PROBLEM STATEMENT: Lines from the one containing "Click the 2025 Sales label under West" through the last one in the data below: write them out word for word, and only them.

DATA FOR THE TASK:
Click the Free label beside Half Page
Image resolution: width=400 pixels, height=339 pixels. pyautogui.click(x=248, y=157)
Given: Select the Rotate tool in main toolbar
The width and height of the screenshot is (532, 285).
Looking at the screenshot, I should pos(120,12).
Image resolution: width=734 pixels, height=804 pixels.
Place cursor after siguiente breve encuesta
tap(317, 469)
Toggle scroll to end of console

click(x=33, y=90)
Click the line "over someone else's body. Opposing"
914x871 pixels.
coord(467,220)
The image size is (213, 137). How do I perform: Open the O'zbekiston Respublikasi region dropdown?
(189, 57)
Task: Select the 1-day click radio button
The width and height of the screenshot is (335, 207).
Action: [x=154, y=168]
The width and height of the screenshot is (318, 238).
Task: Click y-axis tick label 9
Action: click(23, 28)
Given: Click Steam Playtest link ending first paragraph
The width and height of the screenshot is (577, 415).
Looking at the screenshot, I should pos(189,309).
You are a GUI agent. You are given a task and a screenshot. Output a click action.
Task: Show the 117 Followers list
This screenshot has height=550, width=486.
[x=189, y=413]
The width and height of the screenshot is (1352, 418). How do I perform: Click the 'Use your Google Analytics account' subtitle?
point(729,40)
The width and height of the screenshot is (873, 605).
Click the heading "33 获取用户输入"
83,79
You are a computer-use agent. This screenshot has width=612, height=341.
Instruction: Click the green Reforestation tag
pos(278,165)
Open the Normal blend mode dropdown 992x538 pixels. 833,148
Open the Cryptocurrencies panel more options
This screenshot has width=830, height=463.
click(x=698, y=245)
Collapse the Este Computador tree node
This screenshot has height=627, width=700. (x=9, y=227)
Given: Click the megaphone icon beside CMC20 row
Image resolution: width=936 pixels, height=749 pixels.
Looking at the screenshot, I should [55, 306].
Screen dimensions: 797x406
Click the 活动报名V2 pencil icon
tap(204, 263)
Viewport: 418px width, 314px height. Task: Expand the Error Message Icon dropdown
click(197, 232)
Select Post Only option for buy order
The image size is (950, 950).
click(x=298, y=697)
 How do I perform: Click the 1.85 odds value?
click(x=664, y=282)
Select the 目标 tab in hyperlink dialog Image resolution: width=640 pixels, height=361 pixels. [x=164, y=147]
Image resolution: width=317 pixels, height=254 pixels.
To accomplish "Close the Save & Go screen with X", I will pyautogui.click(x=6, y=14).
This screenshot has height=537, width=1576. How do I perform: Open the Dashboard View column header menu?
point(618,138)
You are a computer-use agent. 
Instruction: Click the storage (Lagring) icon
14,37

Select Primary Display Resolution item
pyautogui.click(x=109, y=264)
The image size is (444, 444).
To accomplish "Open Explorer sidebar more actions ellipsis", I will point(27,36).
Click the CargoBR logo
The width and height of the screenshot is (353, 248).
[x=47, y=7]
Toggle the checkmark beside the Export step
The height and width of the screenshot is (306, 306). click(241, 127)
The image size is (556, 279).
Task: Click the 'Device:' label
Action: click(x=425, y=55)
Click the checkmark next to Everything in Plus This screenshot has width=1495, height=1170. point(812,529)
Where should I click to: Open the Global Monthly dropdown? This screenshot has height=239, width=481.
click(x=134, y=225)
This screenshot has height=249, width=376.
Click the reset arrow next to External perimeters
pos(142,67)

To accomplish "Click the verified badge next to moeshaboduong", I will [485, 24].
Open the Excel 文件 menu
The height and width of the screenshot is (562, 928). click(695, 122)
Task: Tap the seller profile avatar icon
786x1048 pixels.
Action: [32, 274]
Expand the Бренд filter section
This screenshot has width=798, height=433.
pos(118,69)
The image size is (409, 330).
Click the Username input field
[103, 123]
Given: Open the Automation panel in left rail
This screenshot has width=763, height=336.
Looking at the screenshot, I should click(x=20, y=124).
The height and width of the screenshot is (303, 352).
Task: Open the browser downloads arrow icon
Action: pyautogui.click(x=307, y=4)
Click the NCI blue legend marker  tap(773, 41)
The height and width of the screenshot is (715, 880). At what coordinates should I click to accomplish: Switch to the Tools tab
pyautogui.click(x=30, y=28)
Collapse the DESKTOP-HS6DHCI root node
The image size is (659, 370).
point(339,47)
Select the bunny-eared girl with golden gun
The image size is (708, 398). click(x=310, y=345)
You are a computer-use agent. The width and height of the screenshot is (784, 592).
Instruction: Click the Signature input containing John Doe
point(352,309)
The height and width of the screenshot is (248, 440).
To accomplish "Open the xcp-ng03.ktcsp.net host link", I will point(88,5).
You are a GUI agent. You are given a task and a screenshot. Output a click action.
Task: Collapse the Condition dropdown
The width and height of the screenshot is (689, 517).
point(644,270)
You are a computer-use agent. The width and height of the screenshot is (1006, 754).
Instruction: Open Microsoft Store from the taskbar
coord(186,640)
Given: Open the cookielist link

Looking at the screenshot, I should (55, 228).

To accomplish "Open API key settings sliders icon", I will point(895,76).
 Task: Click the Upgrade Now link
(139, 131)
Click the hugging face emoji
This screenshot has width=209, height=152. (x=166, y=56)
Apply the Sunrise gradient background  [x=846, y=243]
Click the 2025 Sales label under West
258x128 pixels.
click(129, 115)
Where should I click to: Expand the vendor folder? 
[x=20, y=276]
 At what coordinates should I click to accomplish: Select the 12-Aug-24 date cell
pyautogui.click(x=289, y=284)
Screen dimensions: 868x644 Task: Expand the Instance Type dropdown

RESPONSE FOR THIS EXERCISE:
Click the 2025 Sales label under West
258x128 pixels.
click(129, 115)
Where should I click to: Expand the vendor folder? 
[x=20, y=276]
 At what coordinates should I click to accomplish: Select the 12-Aug-24 date cell
pyautogui.click(x=289, y=284)
Screen dimensions: 868x644 Task: Expand the Instance Type dropdown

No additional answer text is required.